Almost 70 per cent said the election should be held when the country is ready while the other 30 per cent said it should be held as planned in the road map, according to results of the survey released yesterday.
Most respondents also said they believed that Prime Minister Prayut Chan-o-cha, by posing his four political questions to voters, seemed to signal to the public that the country was stable in the run-up to the upcoming election.
The poll, entitled “The PM’s four questions to a road map to election”, surveyed 1,227 people in all regions of the country.
Of the respondents, 30 per cent said they thought Prayut wanted to highlight national security issues prior to the election. Another 29 per cent said he appeared to imply that the election might not be held according to the road map if the country were not ready for it.
More than 26 per cent thought the PM wanted to say there would be no poll if there was no morality in politics while almost 14 per cent said he wanted to ask politicians if they had reformed their parties and themselves.
Around 61 per cent “very slightly” trust that the new constitution, the so-called “anti-graft charter”, would make the next election free from fraud and pave the way for a government that would provide good governance.
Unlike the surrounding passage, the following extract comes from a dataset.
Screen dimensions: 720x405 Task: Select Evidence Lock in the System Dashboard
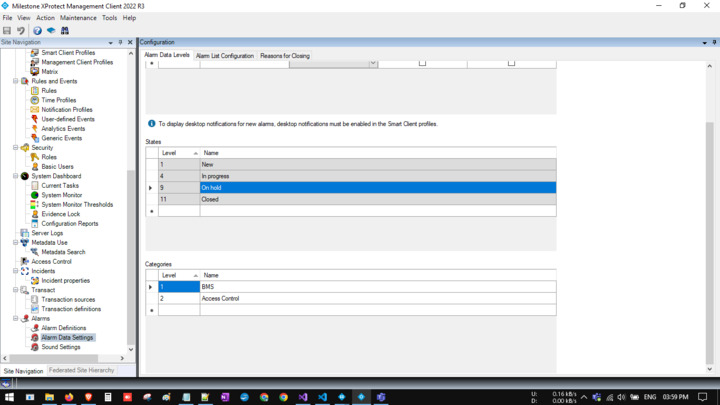60,214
Almost 39 per cent, on the other hand, saw high potential in the current charter.
Asked what they were worried about regarding the election, 40 per cent said they were concerned about security issues. Almost 39 per cent said that they worried election canvassers might use unfair means to gain votes for their parties and more than 20 per cent were concerned that the election would not encourage fresh faces to enter politics.
Meanwhile, a Suan Dusit Poll found people felt while politicians should criticise the junta government for some undemocratic practices, they should also propose logical and practical tips for creative outcomes.
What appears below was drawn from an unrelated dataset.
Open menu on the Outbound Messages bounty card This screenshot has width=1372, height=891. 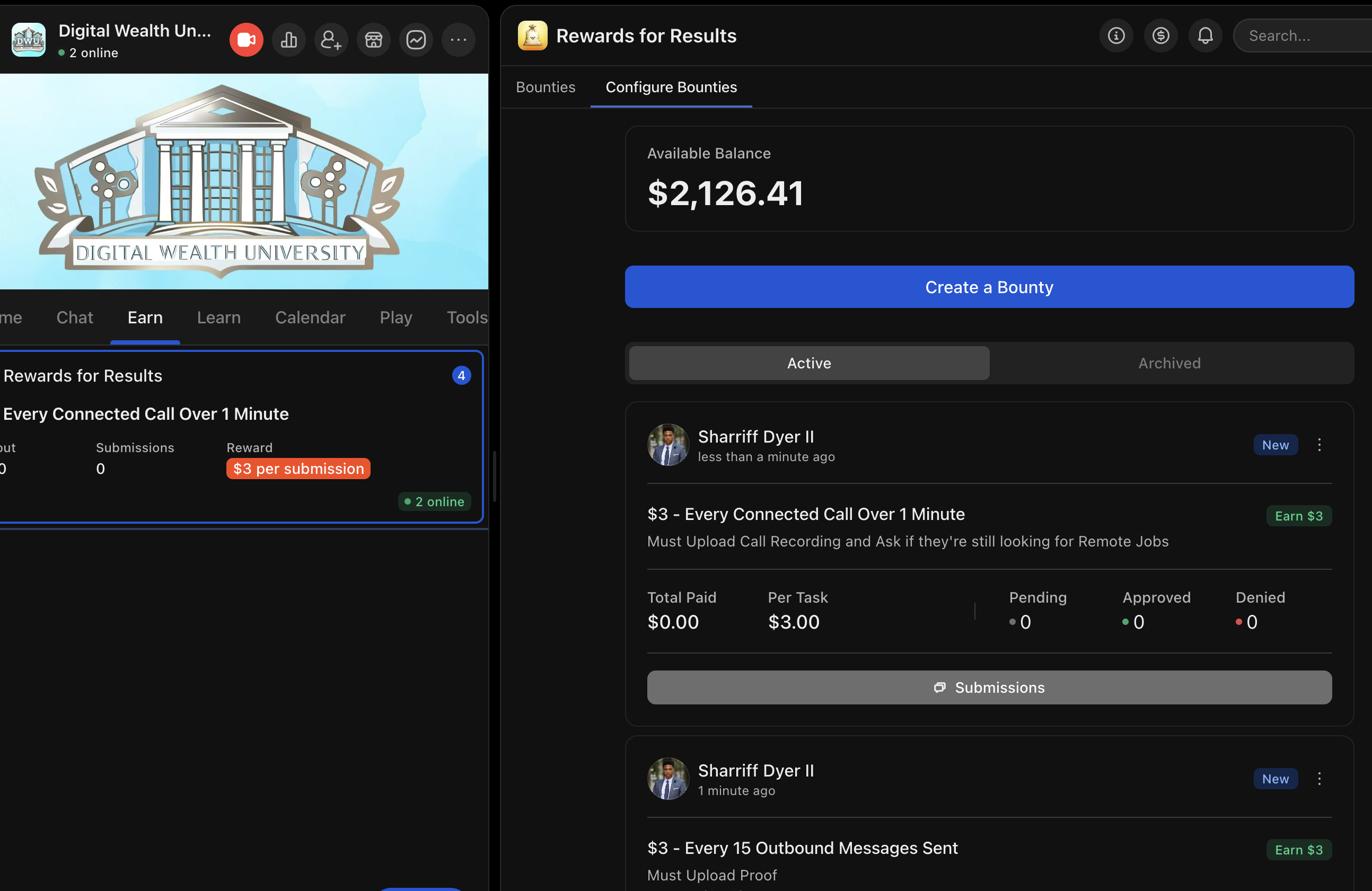tap(1320, 779)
The poll, entitled “Criticisms by politicians in the eyes of public”, surveyed 1,152 people nationwide from May 29 to June 2 after politicians lashed out at the prime minister for posing questions to the public that they saw as “degrading” the election and politicians.
The results of the opinion survey were released yesterday.
Asked whether they thought criticism was an important part of democratic practice, more than 82 per cent agreed, reasoning that it was based on the idea of freedom of expression. More than 17 per cent, however, disagreed, arguing that criticisms tended to be partisan and heated up political conflicts.
Asked what people thought of politicians’ criticisms of the Prayut government, almost 76 per cent said they should be perceived discreetly, more than 67 per cent thought that it was acceptable to express political opinions and almost 62 per cent said the criticism could widen public perception of politics.
Asked what form creative criticism should take, 78 per cent said it should be reasonable and practical, more than 74 per cent said criticism should be in public interest and 63 per cent said it should be polite and made in a bipartisan way.
Asked what criticism was not acceptable, 83 per cent said they disapproved of criticism that bred conflict, 71 per cent noted delusional comments and more than 65 per cent disliked rude criticism.